■ **Task directions**: Your task is to retype, exactly, the line containing "Open gocagavrilov commenter profile" and every later line through the end of the listing, with pictures omitted.

Data for analysis: Begin

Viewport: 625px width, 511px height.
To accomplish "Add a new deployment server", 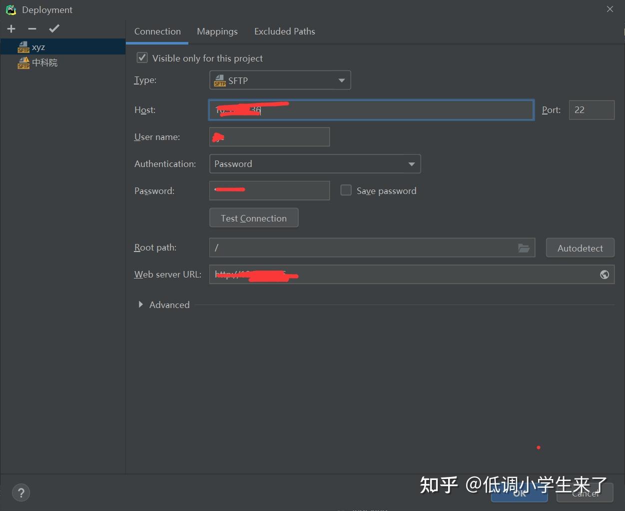I will (10, 29).
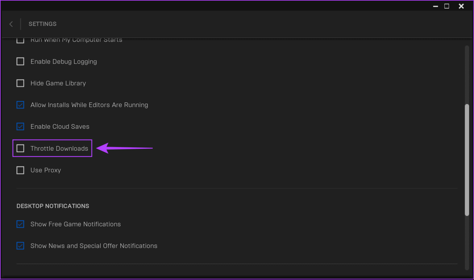The width and height of the screenshot is (474, 280).
Task: Maximize the launcher window
Action: click(447, 6)
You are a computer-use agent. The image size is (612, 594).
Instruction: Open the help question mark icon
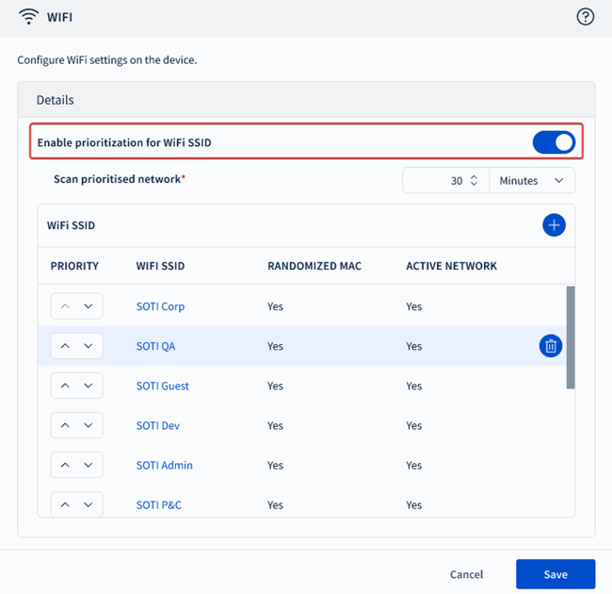(x=585, y=17)
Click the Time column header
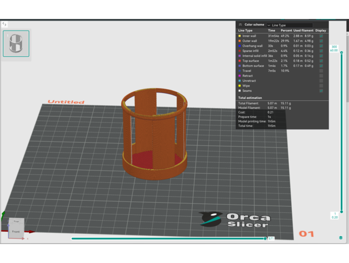The height and width of the screenshot is (263, 349). [x=272, y=31]
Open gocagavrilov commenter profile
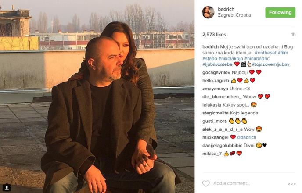The height and width of the screenshot is (193, 302). pos(216,72)
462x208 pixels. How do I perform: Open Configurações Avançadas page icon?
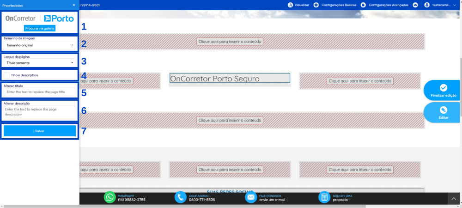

Data for analysis: End

■ **Your solution**:
Open gocagavrilov commenter profile
The height and width of the screenshot is (193, 302). pos(216,72)
462x208 pixels. How do I perform: Open Configurações Avançadas page icon?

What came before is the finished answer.